Business activity in US, Europe sucker punched as manufacturing and services suffer record blow
Business activity in US, Europe sucker punched as manufacturing and services suffer record blow: Business activity has hit record lows in the US and Europe, according to preliminary IHS Markit composite PMIs, an early indicator of the damage wrought by the covid-19 pandemic on developed economies. Readings for the US, Europe and the UK all plunged to the lowest levels since records began in the 1990s: the US fell from 49.6 in February to 40.5 in March, the eurozone plummeted from 51.6 to 31.4 and the UK saw a stunning 16-point drop to 37.1. A reading below 50 indicates that business activity is contracting, with a majority of surveyed businesses reporting a decline in economic conditions. “We already had a nightmare fear and we wake up and the nightmare is unfortunately real,” said Torsten Slok, chief economist at Deutsche Bank Securities. “These numbers are just telling you how incredibly severe and serious this is, for the US and for Europe.”
The services sector in the eurozone is collapsing, falling to just 24 points from 52.6 in February, far surpassing the previous record low of 39.2 set in February 2009. New business fell at the sharpest rate ever while demand for goods sunk to the lowest level since April 2009. Read the full PMI release here (pdf).
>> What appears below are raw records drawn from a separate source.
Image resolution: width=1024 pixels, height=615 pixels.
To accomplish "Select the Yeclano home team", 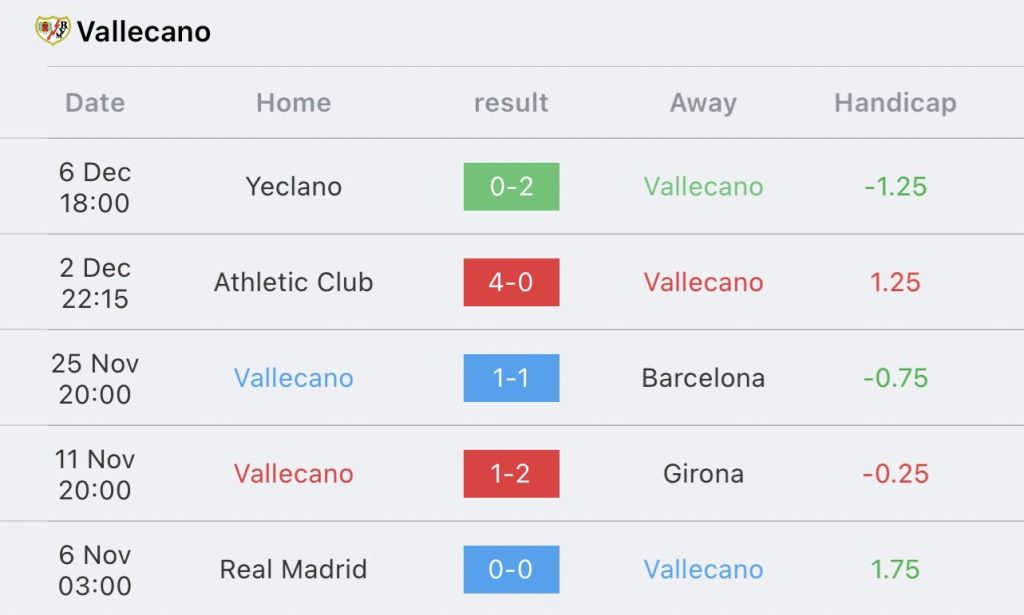I will 293,187.
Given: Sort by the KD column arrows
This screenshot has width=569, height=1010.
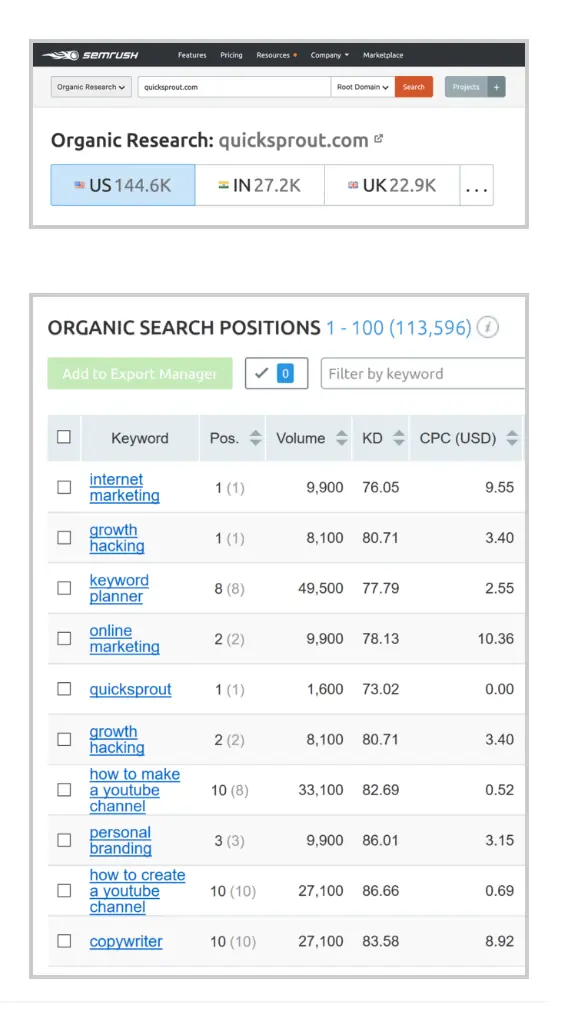Looking at the screenshot, I should coord(399,438).
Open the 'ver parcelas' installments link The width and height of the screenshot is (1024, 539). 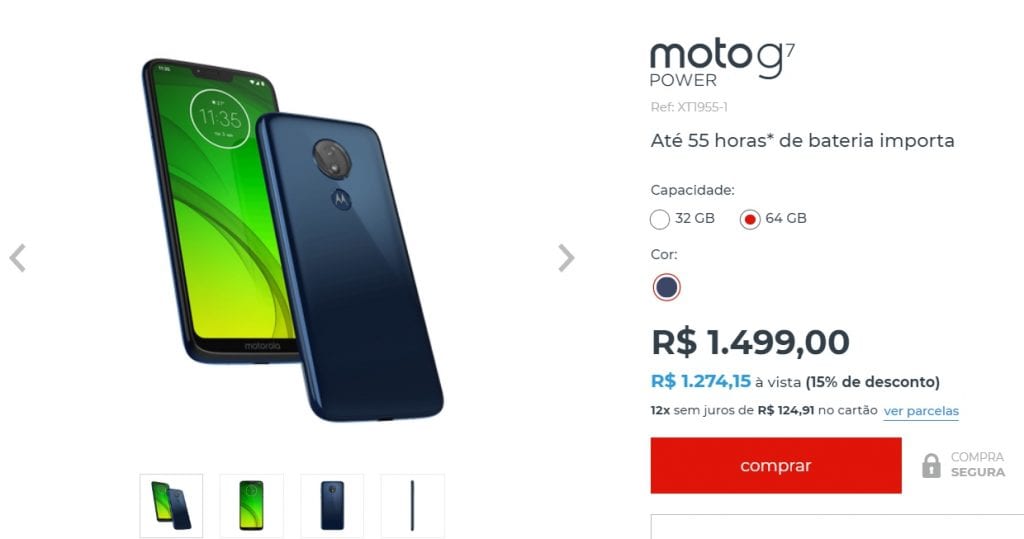[x=921, y=411]
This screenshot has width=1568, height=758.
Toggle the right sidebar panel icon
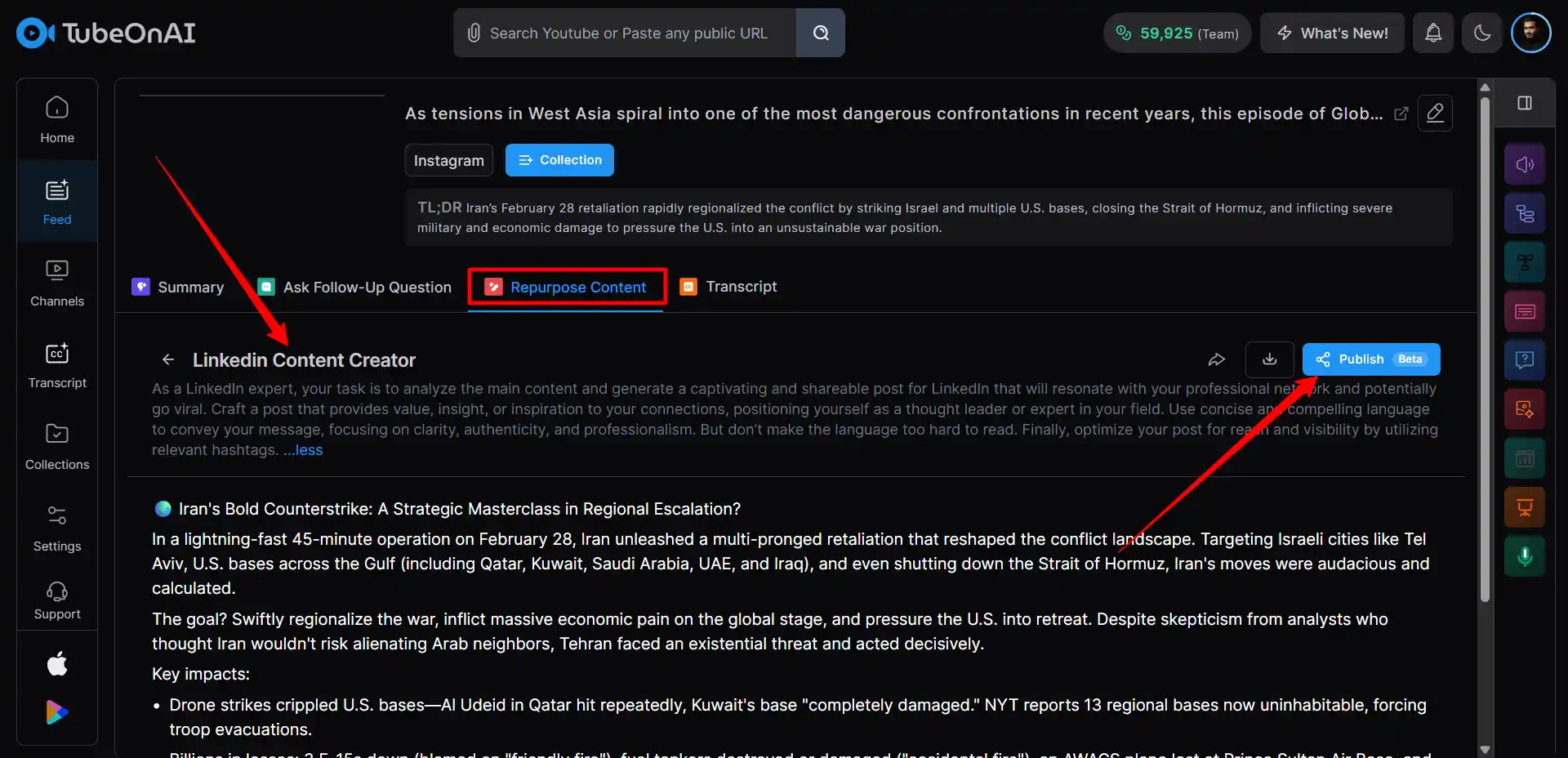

US output is falling at the fastest rate in more than a decade, driven by a collapse in new business. Respondents said they expected this level of output to continue for the next 12 months, indicating that hopes for a V-shaped recovery could prove unrealistic. All of this suggests that the US could see GDP fall by around 5% at an annualized rate, said Chris Williamson, chief business economist at IHS Markit. Read the full PMI release here (pdf).
And this isn’t the worst of it: Responses for the flash PMIs were collected during the middle of this month before many of the most stringent measures to contain the virus were taken. This means that March’s final PMI data is likely to be even worse than the preliminary results released yesterday.